# Rod suggestions.



## AUtigerfan (Sep 16, 2014)

Looking to get a rod for walking along the beach. 8' to 10' mediium to light action is what I'm thinking. Tips, suggestions anything will help and where to get them. Budget is maxed out at roughly $50 to $65.


----------



## surfpro (Jun 3, 2016)

Penn Prevail 8' or 9' foot surf rods have worked great for me. Walmart carries them for about $75. You might be able to catch one in your price range when Dicks or Academy have a sale.


----------



## fishboy (Oct 6, 2007)

Look at steelhead rods, chrisv knows what's up. There are some cool rigs you could put a 4000 size reel on and throw a spoon or pomp jig a mile.


----------



## AUtigerfan (Sep 16, 2014)

*Surfpro,*

I was at Wal-Mart today looking at that particular rod but the longest that they had in stock was 7'6".
Looking at fishing gear online when I came across this ad. It's new to me so thought I'd share.
http://www.basspro.com/webapp/wcs/s...d=10151&catalogId=10051&langId=-1&pageID=5517


----------



## Splittine (Nov 24, 2007)

Go to Outcast and get one of the Star rods.


----------



## Chechem (Mar 20, 2016)

Splittine said:


> Go to Outcast and get one of the Star rods.


... and you may have to put a crowbar in your wallet to free up some cash!


----------



## Splittine (Nov 24, 2007)

Chechem said:


> ... and you may have to put a crowbar in your wallet to free up some cash!


Yeah missed that part. Gonna be hard with that budget.


----------



## SurfFishingMeister (Aug 18, 2015)

If you want a decent rod for surf fishing and a low price I would go with the meat hunter fishing rod. A two piece 10 foot rod is $39.00 and a 12 foot one is $49. I prefer the 12 foot rod because it's rated for 2-8oz. I fish 4oz weights not matter the condition because I can sling it a mile. I own 1 of the 12 foot rods it's not my favorite compared to my Penn Prevails and off shore Gold Cup rods because it's not stout feeling. It's kinda whippy and sling shot feeling when I cast it.
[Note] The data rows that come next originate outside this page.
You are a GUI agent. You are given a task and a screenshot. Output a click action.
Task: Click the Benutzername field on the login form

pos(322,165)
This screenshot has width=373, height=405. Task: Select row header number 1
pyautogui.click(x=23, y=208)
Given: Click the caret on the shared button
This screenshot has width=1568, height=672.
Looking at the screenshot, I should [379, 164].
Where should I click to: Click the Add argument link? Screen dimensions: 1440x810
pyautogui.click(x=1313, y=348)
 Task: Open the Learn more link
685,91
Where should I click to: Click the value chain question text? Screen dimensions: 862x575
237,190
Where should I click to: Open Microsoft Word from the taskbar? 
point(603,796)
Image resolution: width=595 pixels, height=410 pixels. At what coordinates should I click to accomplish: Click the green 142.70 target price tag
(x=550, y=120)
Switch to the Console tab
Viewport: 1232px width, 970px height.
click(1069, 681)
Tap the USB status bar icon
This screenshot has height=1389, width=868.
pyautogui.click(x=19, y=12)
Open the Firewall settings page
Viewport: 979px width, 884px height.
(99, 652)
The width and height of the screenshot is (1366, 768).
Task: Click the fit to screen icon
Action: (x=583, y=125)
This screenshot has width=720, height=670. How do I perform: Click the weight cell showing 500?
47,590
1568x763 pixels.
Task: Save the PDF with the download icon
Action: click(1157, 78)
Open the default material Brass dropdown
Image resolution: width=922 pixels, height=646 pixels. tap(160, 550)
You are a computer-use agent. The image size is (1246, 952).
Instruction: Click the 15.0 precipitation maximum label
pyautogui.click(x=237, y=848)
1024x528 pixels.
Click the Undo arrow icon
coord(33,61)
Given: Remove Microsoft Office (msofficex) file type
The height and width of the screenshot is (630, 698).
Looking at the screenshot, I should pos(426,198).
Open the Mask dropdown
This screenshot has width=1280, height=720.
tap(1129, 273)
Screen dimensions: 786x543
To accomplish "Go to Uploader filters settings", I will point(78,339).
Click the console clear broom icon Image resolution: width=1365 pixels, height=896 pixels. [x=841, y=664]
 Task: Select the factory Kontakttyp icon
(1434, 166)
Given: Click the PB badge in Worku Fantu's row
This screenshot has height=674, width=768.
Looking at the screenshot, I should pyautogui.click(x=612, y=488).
However, it has the most play when catching pompano which makes it more fun to fish than the others. You must use electrical tape to marry the two pieces together or the top piece will fly out when you cast it. Do not fish this rod unless you tape it together. I think it's a steal for the price, it's also a fiberglass rod and that's why it's less expensive. More expensive rods are graphite and they more durable. 

Here's the link to buy one:

http://rfsportsinc.com/store/store_product_detail.cfm?Product_ID=4&Category_ID=1


----------



## Chris V (Oct 18, 2007)

Are you wanting a set up mostly for throwing lures?


----------



## afrayedknot (Jun 27, 2013)

I bought this one and paired it with a Quantum Blu BL30 PTS reel I picked up on sale at Academy. I put some 20lb Kastking braid(figured if I was going cheap do it the whole way) on it and I like it a lot. It's great for chunking lures and definitely gives me more range than my 7' rods. I only surf fish about 5 times a year so it works well enough for me.

http://www.uglystik.com/uglystik-ro...-gx2-spinning-rod/1363867.html#specifications


----------



## AUtigerfan (Sep 16, 2014)

Thanks for all of the advice and input. I did do quite a bit of research on the information that my fellow fishermen provided. Being that my birthday is next month I am in contract negotiations with my insignificant other for a 9' Penn Prevail and the Penn 400.
She has informed me that I am not worth as much as I think I am and certainly not worth a new rod and reel. 
I think I will win this round though, fishing get me out of the apartment and she has peace and quiet. My argument has been "your not doing it for me, your doing it for yourself."
Tight lines everyone.


----------